Trust in the medical system means that some people are actually harmed by diagnoses that don’t take into account the context of their trauma.
Peer support
I spoke to Sophie Olson, founder of The Flying Child CIC, in part two of this series. The Flying Child project is a non-profit organisation which aims to bring “lived experience into the heart of professional settings” – its website says:
Real stories help to break down barriers and dispel myths that lead to victims of abuse being overlooked, and their normal reactions to trauma being misunderstood.
In addition to this education and training, the organisation is aiming towards providing peer support groups for survivors. It was Olson’s own experiences of peer support groups that led her to want to set up her own for other survivors. The hope and belonging that she found there was not something she’d experienced anywhere else. Olson told me:
What struck me immediately was that every woman in the room had similar experiences to me. And that was really comforting to look at them and just know that they had experienced sexual violence without hearing them speak. And to know that they knew what that I had as well. I’ve never experienced that before.

+ + + + + + +

** Instructions **
1. According to the passage on peer support for abuse survivors, what led Sophie Olson to want to set up peer support groups of her own? Answer in one to three sentences.
2. Write the next part of the passage on peer support for abuse survivors, picking up after its final sentence.
The material that follows has nothing to do with the passage on peer support for abuse survivors.

** Dataset records **

+ + + + + + +

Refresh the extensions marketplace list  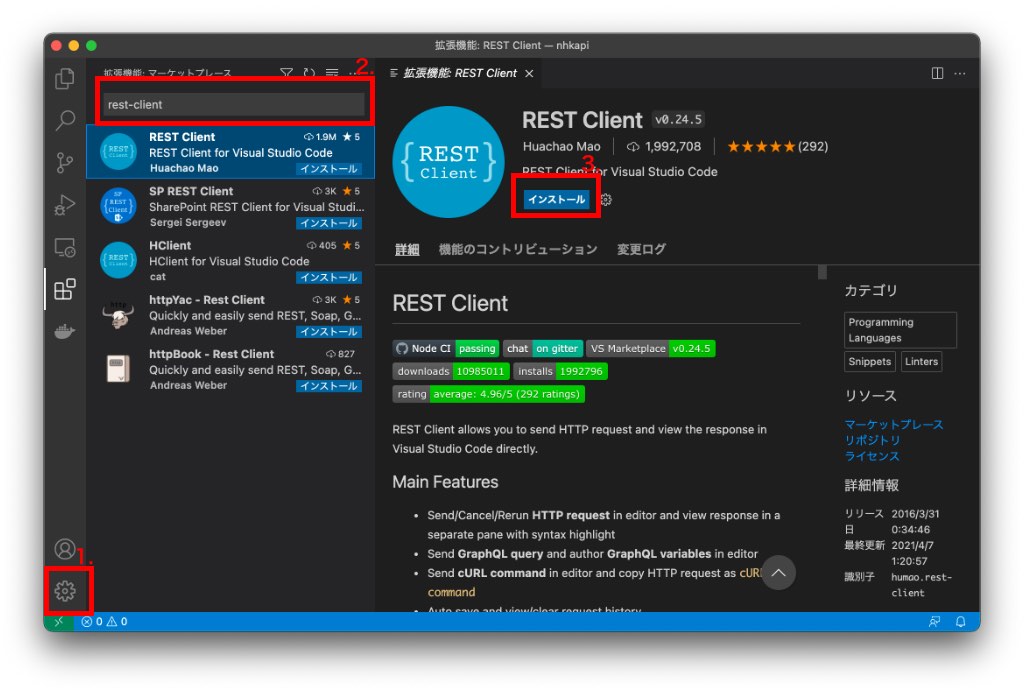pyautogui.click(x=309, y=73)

+ + + + + + +

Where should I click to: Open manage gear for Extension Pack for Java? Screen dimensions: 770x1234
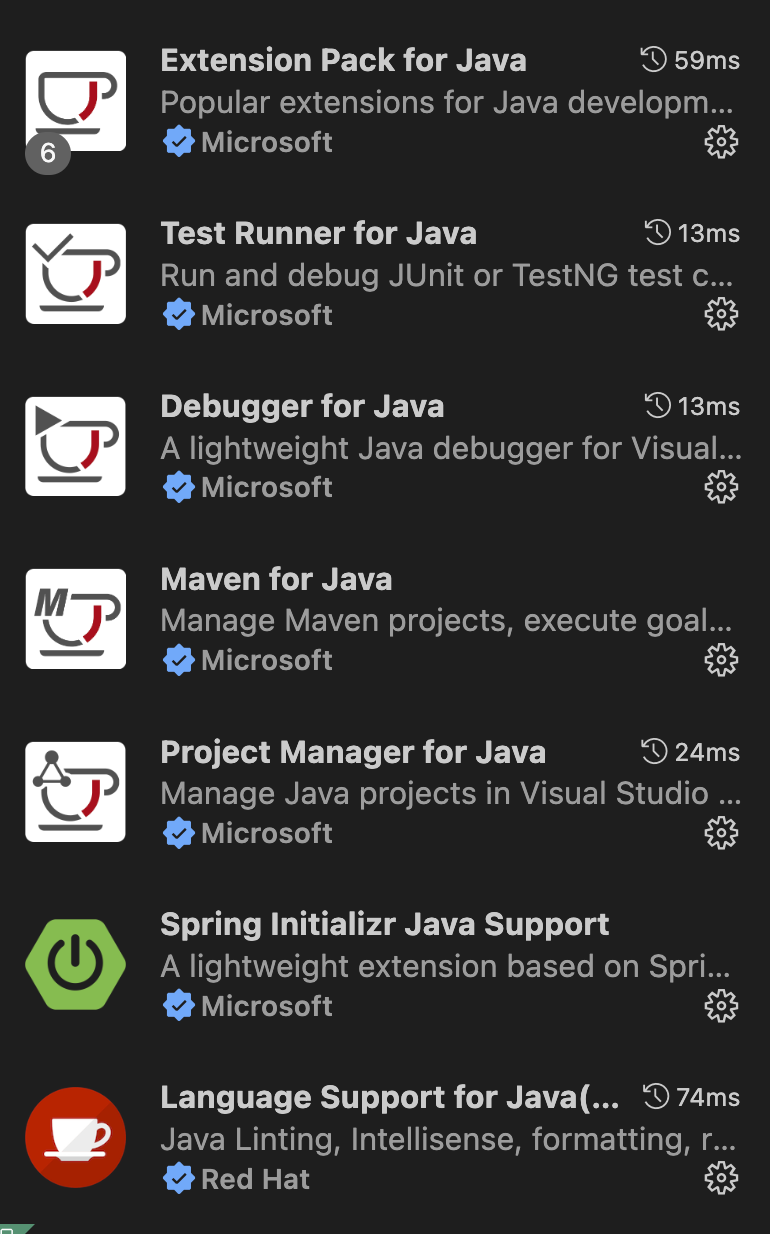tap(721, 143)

+ + + + + + +

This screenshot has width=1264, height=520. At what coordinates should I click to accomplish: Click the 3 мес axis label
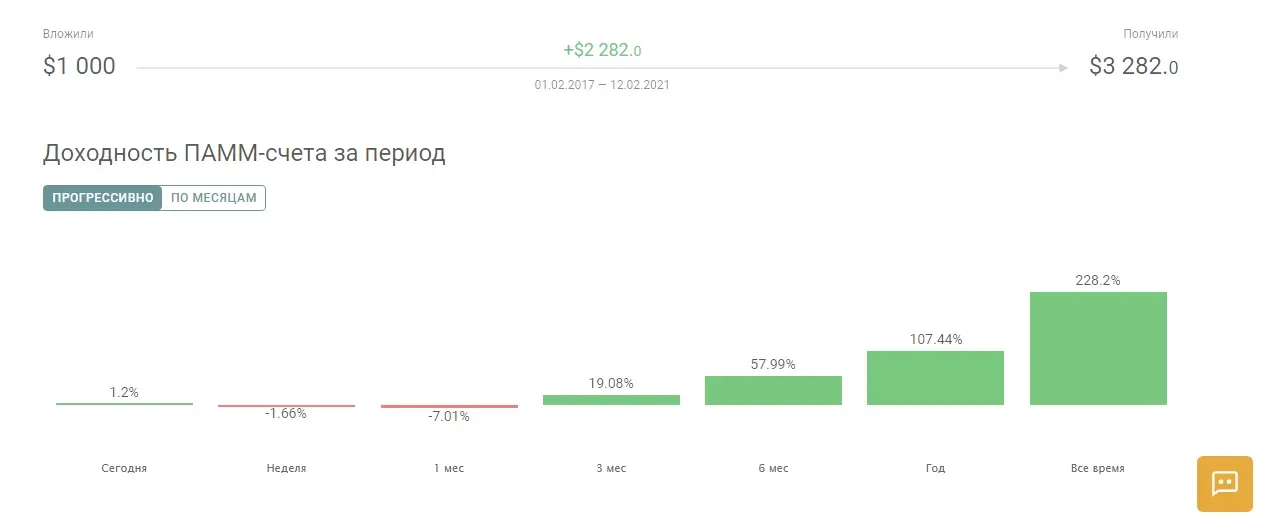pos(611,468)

+ + + + + + +

** Responses **
1. Her own experience of peer support groups led her to want to set up groups for other survivors. There she found a sense of hope and belonging that she had not experienced anywhere else.

2.
It is clear that a sense of community and connection is really important to each individual starting to heal from their trauma.
‘The real me was trapped in trauma’
Olson continued:
My secrets were hidden from the outside world, the abused version of me. The real me was like a Russian doll encased in layer after layer of carefully constructed other needs – acceptable versions of myself that are presented to the world. The real me was trapped in trauma.
When I went into peer support, it was like announcing my abuse without having to say anything at all. Like shedding all of these layers of me and just leaving them at the door and going in as the real me. Which was sort of liberating, but also very exposing. I felt really vulnerable and couldn’t make eye contact with other people. It felt really uneasy at first and I wanted to walk out. But I was also really curious because it was a sensation that I’ve just never had before.
As Olson explained, being able to connect with people at different stages of their trauma journey can be really helpful:
So I stayed and I was silent, and I listened to other people talk. I then went on to meet women at another peer support group who were further along in their journey than me. Seeing how they were living their life, despite what had happened to them, and despite the fact that they didn’t have any justice. It was just amazing.
It took a long time before I was able to live like that, and specialist therapy. But peer support was a really important step up to that. I don’t think I could have done that as successfully as I did without peer support.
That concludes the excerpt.